The Supreme Court returned to session last week with a full docket of controversial cases to review. Health care and digital privacy are part of the Court’s highly politicized portfolio this term, but immigration also promises to elicit much scrutiny in the coming months.
The Supreme Court is expected to review Arizona’s SB 1070, a restrictive immigration law passed last year that inspired a glut of other state-level legislation concerned primarily with undocumented immigrants. But although the Court will be focusing on Arizona’s law, it is the recent federal ruling on a similar law in Alabama that provides the backdrop to many of the central immigration issues that the Supreme Court will settle this term.
On September 28, U.S. District Judge Sharon Lovelace Blackburn upheld several controversial measures in Alabama’s immigration law, widely considered to be the strictest immigration law in the country. Blackburn upheld a provision allowing schools to verify the immigration status of students upon enrollment, as well as a measure that prohibits renting property to undocumented immigrants.
The ruling also notably upheld a provision allowing local law enforcement to check the immigration status of residents if there is “reasonable suspicion” they may be undocumented. The so-called “papers, please” measure was blocked in Arizona’s federal court, as well as courts reviewing similar legislation in Georgia, Indiana and Utah, creating a legal split that the Supreme Court will have to resolve.
Supporters of such state-level immigration legislation argue that states have the right to create and enforce their own immigration laws, while the federal government maintains that such legislation encroaches on federal authority over immigration policy. The Supreme Court’s decision over SB 1070 will likely clarify the limits of state and local power over matters concerning undocumented residents.
Alabama communities are already undergoing major changes as a result of Blackburn’s ruling, which may be a preview of what may happen elsewhere if the Supreme Court decides to grant states authority over immigration matters. Since the September 28 ruling, Alabama schools reported that large numbers of Latino students have been absent from classes, and many are withdrawing from school completely. Figures from the Alabama Department of Education show that in the days immediately following the ruling, the absentee rate for Latino students in Alabama schools doubled.
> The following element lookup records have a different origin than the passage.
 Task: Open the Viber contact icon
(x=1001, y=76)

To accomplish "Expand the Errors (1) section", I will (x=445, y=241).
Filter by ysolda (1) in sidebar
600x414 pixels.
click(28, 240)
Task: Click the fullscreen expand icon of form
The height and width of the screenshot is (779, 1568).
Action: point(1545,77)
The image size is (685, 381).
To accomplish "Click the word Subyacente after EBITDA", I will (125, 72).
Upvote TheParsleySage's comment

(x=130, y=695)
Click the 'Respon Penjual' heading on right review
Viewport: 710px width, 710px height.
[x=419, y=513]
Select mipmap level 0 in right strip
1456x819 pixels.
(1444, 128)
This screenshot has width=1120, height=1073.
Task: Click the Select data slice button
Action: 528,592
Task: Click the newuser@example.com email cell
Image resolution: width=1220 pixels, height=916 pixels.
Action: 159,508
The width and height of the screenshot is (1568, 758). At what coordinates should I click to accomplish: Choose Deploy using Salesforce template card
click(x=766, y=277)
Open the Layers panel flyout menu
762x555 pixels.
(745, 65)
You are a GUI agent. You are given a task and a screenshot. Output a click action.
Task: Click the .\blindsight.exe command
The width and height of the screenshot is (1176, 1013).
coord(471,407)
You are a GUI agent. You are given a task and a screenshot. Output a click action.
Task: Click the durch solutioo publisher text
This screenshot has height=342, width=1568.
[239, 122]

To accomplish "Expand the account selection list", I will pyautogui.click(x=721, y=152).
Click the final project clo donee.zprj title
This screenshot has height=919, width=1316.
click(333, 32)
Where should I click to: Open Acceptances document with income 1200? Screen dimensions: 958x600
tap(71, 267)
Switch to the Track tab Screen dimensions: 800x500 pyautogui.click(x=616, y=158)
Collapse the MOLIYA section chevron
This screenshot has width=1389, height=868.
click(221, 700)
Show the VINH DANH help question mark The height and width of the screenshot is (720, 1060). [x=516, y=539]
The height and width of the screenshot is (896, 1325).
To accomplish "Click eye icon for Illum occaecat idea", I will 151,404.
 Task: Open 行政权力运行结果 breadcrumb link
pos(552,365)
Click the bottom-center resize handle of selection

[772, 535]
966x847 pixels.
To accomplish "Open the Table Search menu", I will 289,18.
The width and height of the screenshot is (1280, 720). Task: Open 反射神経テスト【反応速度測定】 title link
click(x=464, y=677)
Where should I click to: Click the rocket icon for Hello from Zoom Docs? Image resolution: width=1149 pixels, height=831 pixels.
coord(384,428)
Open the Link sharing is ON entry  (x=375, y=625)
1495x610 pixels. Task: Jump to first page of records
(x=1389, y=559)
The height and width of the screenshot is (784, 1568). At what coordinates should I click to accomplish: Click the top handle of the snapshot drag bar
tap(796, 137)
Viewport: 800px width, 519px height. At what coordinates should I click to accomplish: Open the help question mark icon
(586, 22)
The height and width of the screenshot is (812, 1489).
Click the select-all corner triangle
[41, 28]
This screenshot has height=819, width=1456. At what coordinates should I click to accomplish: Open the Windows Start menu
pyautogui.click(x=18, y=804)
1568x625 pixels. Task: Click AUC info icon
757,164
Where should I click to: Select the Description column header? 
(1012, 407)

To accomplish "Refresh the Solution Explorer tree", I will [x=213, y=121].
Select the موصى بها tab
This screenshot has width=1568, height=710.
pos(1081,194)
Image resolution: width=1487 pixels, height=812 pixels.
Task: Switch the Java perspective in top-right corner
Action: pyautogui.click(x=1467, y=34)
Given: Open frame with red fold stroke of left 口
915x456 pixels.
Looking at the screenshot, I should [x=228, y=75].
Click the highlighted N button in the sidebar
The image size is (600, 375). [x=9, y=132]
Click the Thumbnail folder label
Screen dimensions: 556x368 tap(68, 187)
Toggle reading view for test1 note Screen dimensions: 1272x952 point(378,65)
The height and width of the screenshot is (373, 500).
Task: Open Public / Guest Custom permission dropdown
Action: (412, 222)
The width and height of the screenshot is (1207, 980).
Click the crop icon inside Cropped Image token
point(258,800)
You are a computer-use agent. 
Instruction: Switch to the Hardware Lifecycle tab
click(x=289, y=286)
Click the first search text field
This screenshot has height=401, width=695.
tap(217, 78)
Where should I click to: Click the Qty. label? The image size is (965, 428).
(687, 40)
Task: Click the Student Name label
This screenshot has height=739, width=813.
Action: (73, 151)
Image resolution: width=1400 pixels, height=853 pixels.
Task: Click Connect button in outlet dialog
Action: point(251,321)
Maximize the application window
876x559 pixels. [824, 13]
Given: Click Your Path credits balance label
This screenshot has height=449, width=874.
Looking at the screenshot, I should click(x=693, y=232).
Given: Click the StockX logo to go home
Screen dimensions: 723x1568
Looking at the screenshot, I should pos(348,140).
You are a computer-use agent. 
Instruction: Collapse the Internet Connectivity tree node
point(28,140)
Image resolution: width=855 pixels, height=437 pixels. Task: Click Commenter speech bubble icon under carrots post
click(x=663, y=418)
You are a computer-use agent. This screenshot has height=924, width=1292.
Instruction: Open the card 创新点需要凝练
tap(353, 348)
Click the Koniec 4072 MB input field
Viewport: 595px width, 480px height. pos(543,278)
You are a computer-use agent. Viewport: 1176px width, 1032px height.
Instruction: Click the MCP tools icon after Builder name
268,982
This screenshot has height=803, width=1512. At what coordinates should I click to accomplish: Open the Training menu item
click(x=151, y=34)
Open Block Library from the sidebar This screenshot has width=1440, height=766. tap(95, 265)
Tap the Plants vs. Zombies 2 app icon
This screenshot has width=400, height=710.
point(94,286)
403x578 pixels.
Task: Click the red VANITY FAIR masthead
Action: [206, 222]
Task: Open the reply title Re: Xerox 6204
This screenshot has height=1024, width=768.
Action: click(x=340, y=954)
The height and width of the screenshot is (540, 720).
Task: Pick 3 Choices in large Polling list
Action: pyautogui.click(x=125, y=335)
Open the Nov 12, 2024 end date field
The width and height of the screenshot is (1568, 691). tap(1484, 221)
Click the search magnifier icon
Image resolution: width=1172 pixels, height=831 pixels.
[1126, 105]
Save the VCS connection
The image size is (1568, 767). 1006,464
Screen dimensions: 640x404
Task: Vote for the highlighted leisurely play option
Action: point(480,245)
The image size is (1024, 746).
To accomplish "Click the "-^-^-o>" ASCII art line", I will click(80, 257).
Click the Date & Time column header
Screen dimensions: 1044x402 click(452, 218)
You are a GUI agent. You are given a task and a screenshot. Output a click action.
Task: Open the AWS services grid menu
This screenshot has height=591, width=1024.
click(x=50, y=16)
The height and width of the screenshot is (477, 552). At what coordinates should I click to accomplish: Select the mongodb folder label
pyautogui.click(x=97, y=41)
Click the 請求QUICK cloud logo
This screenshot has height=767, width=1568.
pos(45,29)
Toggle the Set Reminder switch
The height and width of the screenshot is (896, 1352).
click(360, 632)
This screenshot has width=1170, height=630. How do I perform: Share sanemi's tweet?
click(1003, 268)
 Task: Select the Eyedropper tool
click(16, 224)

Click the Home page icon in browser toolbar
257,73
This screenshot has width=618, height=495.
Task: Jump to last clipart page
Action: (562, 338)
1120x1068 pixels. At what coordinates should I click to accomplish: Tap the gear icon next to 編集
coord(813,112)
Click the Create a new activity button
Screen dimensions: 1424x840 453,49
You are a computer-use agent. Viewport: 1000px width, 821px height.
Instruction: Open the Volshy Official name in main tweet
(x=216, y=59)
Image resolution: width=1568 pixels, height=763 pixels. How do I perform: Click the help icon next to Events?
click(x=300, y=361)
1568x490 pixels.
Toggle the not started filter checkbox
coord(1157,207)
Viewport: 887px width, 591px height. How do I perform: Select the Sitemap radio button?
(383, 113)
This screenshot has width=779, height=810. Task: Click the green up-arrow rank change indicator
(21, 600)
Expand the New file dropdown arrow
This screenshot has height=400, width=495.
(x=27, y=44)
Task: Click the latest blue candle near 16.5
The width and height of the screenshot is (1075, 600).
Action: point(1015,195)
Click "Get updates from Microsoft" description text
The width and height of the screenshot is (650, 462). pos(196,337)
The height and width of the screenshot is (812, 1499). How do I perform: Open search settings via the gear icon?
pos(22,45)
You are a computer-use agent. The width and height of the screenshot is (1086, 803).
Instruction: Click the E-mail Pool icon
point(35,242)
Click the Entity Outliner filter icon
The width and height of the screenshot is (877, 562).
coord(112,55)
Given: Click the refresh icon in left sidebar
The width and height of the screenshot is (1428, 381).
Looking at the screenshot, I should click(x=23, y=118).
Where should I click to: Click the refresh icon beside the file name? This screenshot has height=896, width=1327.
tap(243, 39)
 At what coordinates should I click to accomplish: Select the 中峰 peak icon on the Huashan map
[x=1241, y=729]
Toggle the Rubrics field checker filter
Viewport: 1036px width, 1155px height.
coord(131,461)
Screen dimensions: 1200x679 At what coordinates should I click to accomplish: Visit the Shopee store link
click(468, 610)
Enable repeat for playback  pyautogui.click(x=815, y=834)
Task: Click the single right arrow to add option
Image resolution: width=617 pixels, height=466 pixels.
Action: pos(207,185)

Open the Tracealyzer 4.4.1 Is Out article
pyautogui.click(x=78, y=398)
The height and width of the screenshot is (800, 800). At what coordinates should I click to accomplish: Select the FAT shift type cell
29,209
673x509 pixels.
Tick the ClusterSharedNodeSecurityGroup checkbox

School officials and the Alabama Department of Education have begun efforts to assure families that the law will not affect their children’s ability to receive a public education. Although schools can verify the status of students to provide “statistical data,” the law does not state that undocumented students will be barred from attending school or that they will be turned over to immigration officials. Dropout numbers affect school funding, and a mass exodus of students would inevitably cause funds to shrink. Still, the spike in student absences and withdrawals indicate that the enforced law has provoked a strong atmosphere of fear for Alabama’s immigrant community. The Southern Poverty Law Center has warned that the law is “on the verge of creating a humanitarian crisis for immigrants in the state – regardless of their immigration status.”
Alabama’s communities had already begun to feel the effect of HB 56 even before U.S. District Judge Sharon Blackburn issued the ruling two weeks ago. Agriculture Commissioner John McMillan said that that immigrant farm laborers had begun leaving the state as soon as the law was passed in early June, leaving unattended produce to rot in the fields. Some supporters of the law, however, have stated that these incidents are short-term economic disruptions and that other local workers will replenish the labor pool.
It’s not yet clear how long these trends will continue, how many more families and workers plan to leave, or how migration patterns might affect neighboring states. But the Supreme Court’s decision this term could have an impact reaching far beyond the state lines of Arizona and Alabama.